The village is immediately east of Junction 23 of the M5, (Dunball is immediately to the west) of the M5; and since the construction of Junction 23 in the early 1970s, Puriton could be accessed via two side-roads leading directly off the A39 link road running eastwards of Junction 23 to the A39, Bath Road. The A38, Bristol road, is just over a mile away, beyond the M5 roundabout.

Since the announcement of the Gravity, smart campus, there have been major changes to A39 link road and the access routes to Puriton, Woolavington, and the road between Puriton and Woolavington. No work was allowed to start on demolishing and clearing the former ROF buildings until a direct road link between the ROF site and the A39 link was designed, built and opened: demolition and construction traffic was not allowed to access the former ROF Bridgwater site by driving through either Puriton or Woolavington. Note: Not all of this work and the associated mitigations has been completed.

==Religious sites==
The Anglican parish Church of St Michael and All Angels was constructed from local Blue Lias stone. It has an early-13th-century tower, with the remainder dating from the 14th and 15th centuries. It has been designated a Grade I listed building.

==Puriton Party in the Park==
Puriton hosts its own Party in the Park. It has been run annually since 2010 and takes place in the middle of August, typically from 2-10pm.
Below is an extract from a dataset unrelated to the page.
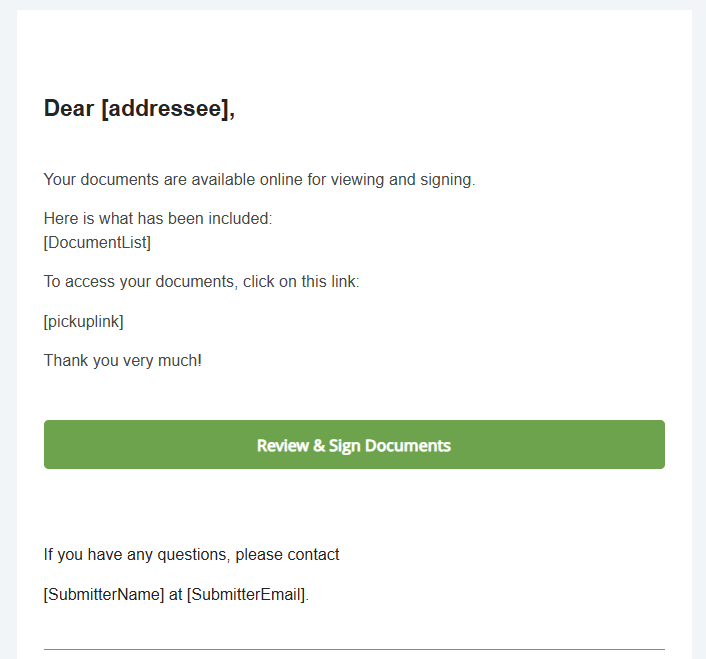Click the word "contact" near the bottom
Screen dimensions: 706x659
313,554
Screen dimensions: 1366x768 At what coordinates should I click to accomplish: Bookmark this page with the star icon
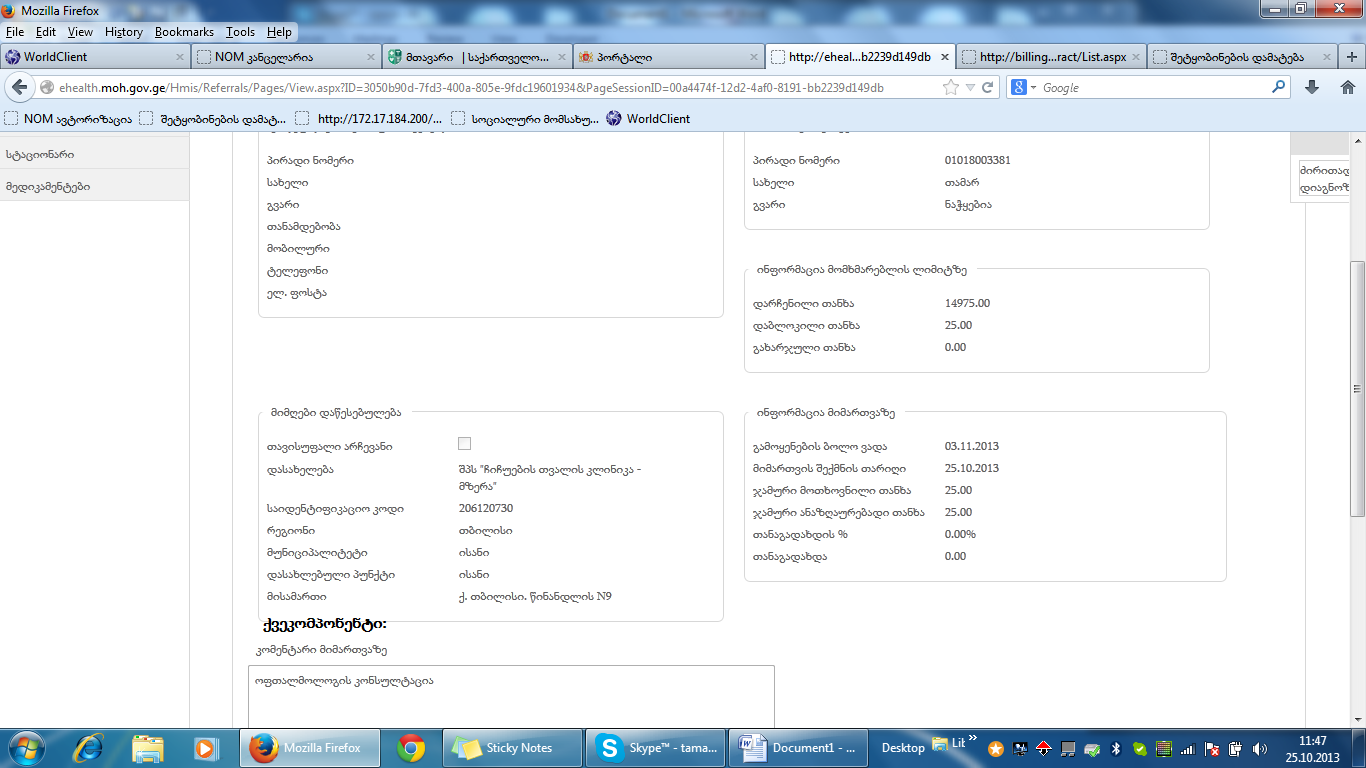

The afternoon session from 2-6pm hosts a variety of stalls, rides and games for children and an arena in the field where groups from the village and beyond are invited to perform. The evening session from 6-10pm turns the field into a music concert, allowing local bands and artists the chance to perform on a lorry that has been transformed into a stage. The year 2014 saw Michael Eavis open the evening's entertainment, alongside Puriton's own Dolly Pardon (a spoof of the finale act from Glastonbury Festival 2014, Dolly Parton).